周りを見回すと、後ろに本を熟読しているフィーレが居た。


「こんばんは、フィーレ」

「・・・・・・こんばんは」


・・・会話の続かない方である。


「ディアから会いに行けと言われたんだが、用事でもあったのか?」

「・・・・・・先生・・・だから」

「ごめん、あの時の一回こっきりだと思ってた。」

「・・・・・・」


フィーレは数ミリ下を向く。なんとなくだけど、うつむいてしまったように見える。

確かにまた来てとは言っていたが、どうやって来ればいいかわからなかったし、とりあえずフォローを入れなければ、会えなくなるかもしれないな。
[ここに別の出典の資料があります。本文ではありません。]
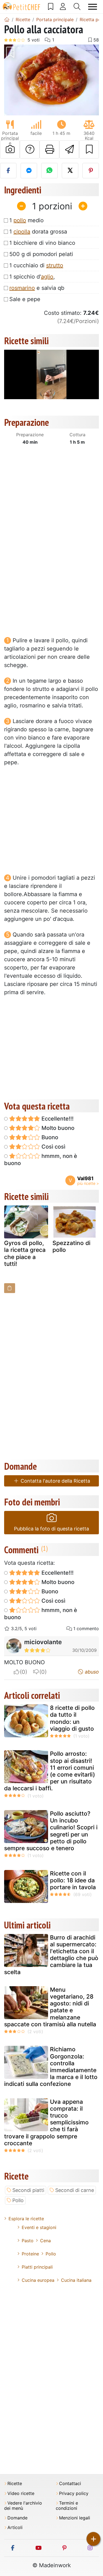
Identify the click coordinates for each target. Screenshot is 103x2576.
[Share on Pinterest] (90, 170)
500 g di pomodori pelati (41, 254)
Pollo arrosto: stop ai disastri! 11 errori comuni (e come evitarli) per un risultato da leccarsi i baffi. (49, 1771)
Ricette (14, 2483)
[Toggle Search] (77, 6)
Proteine (30, 2254)
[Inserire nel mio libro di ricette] (89, 149)
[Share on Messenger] (29, 170)
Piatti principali (37, 2267)
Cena (45, 2240)
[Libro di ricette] (51, 6)
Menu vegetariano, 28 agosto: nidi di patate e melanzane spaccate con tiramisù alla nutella (50, 2007)
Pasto (28, 2240)
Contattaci (70, 2483)
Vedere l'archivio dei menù (23, 2505)
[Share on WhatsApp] (49, 170)
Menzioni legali (74, 2518)
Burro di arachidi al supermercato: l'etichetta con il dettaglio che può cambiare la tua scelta (51, 1954)
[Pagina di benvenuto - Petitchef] (7, 19)
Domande (17, 2518)
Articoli (15, 2527)
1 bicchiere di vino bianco (42, 243)
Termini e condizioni (67, 2505)
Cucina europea (38, 2280)
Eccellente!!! (57, 1118)
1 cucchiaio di (36, 265)
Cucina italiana (76, 2280)
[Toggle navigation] (92, 7)
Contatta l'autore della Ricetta (54, 1481)
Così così (52, 1146)
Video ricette (20, 2493)
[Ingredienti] (9, 1288)
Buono (49, 1137)
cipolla (21, 231)
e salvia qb (36, 288)
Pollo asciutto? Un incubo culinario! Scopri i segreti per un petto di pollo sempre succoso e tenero (51, 1831)
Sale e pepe (24, 299)
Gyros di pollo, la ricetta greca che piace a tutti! (25, 1253)
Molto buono (57, 1128)
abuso (91, 1672)
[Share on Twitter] (70, 170)
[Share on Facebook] (8, 170)
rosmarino (22, 288)
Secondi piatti (28, 2190)
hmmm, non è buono (40, 1159)
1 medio (26, 220)
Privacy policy (73, 2493)
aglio (47, 276)
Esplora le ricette (26, 2218)
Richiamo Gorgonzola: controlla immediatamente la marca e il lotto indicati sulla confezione (51, 2066)
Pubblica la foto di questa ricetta (51, 1529)
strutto (54, 265)
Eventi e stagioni (39, 2227)
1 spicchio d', (32, 276)
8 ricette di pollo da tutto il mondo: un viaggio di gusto (72, 1718)
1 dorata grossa (38, 231)
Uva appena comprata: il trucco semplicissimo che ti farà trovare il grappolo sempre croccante (46, 2122)
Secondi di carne (74, 2190)
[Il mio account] (63, 6)
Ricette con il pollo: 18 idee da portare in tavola (73, 1880)
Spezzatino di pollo (71, 1246)
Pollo (18, 2200)
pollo (19, 220)
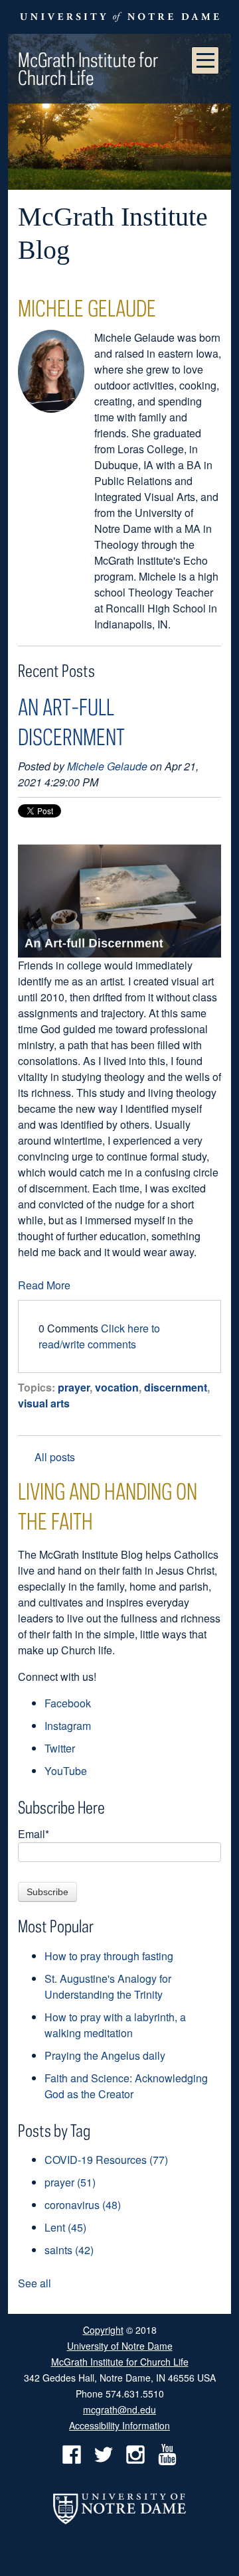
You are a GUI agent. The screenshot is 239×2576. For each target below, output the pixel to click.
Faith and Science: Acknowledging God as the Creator (126, 2086)
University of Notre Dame (120, 2345)
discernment (175, 1387)
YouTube (65, 1770)
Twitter (59, 1748)
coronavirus (82, 2204)
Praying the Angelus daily (104, 2055)
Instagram (67, 1725)
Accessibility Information (119, 2425)
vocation (117, 1387)
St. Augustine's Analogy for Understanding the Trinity (107, 1986)
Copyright (103, 2329)
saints (69, 2249)
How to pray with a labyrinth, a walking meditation (115, 2024)
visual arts (44, 1403)
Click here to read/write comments (99, 1336)
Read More (44, 1285)
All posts (55, 1457)
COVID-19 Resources (106, 2159)
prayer (74, 1387)
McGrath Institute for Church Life (88, 68)
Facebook (67, 1703)
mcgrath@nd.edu (119, 2409)
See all (34, 2283)
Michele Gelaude (107, 766)
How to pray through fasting (108, 1956)
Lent (65, 2227)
「フィーレの教え方はかなりわかりやすいし、迷惑じゃなけりゃ、もっと教えてほしい。」

「・・・・・・迷惑じゃ・・・ない」

「じゃあ、これからもよろしく、フィーレ。」

「・・・・・・ん」


どうやら機嫌は治ったみたいだ。

なんとなく視線を戻してくれた気がする。


「この前、魔法も使った実戦訓練をしたんだけど、魔術は牽制程度にしか使えなかったし、知らない間に全身軽いやけどを負ってた。そのあたりの実用的な魔術の使い方を教えてほしい。」

「・・・・・・熟練度と防具」

「魔術については、実戦しかないか。やけどは防具で防げるのか?」

「・・・・・・魔術・・・耐性」

「なるほど、それようの装備を整えればいいのか。」

「・・・・・・ん・・・・・・あと・・・本人の・・・耐性」

「どうやったら耐性を覚えれるんだ?」

「・・・・・・使う・・・才能は・・・ある」

「そっちも実戦になるのか・・・」

「・・・・・・ん」

「じゃあ、使える上位の魔術を増やしていけば大体解決するな。」


フィーレは数ミリづつ左右に頭を振った。


「・・・・・・違う・・・応用の方が・・・効率的」


応用?初級魔術の応用か?

魔力コントロールは確かに初級の方がしやすいだろう。


「・・・・・・魔術は・・・ほとんど・・・初級の応用」


確かに火を出す・操る事が初級で、上級になれば術の効果が決まってくる。

つまり術名がある魔術は、使用魔力、効果範囲、威力を限定しただけの物ということか。


「なんとなくだけど、わかった。いくつかの例外以外は、初級魔術で代用が可能という事であってるか?」

「・・・・・ん」

「じゃあ、中級魔術のアロー系・ランス系ってのは、なんでわざわざややこしい形にするんだ?」

「・・・・・・形の・・・イメージ・・・貫通」


ボールよりも貫通力のある、アローやランスにするわけか。


「形で威力が変わるのか?」

「・・・・・・少し・・・でも・・・大事なのは・・・密度」


攻撃魔術は、魔力密度の濃さと、貫通力のある形状で威力をあげられるのか・・・

そうなると確かに中級・上級魔術のほとんどは要らないな。

ファイヤーボールを圧縮して、弾丸を作ってしまえばいい。


「わかった。ファイヤーボールを小さくする練習をするよ。」

「・・・・・・ん・・・正解・・・えらい」

「ありがとう。」

「・・・・・・出来るように・・・なったら・・・本・・・いっぱいある・・・から」


そう言って後ろを指さすフィーレ。

振り向いて見ると、図書館以上の蔵書量を誇るであろう本棚が延々と広がっていた。

何にも無い空間だけど、何でも有るな。


「・・・これ全部魔術書なのか?」

「・・・・・・ん・・・応用じゃない本・・・いっぱい・・・ある」

「ありがとうフィーレ、また教えてもらいに来るよ。」

「・・・・・・ん・・・いつでも・・・来て・・・バイバイ」


手を小さく振って見送ってくれる。

そのまま、白い光に包まれて、現実世界へと戻った。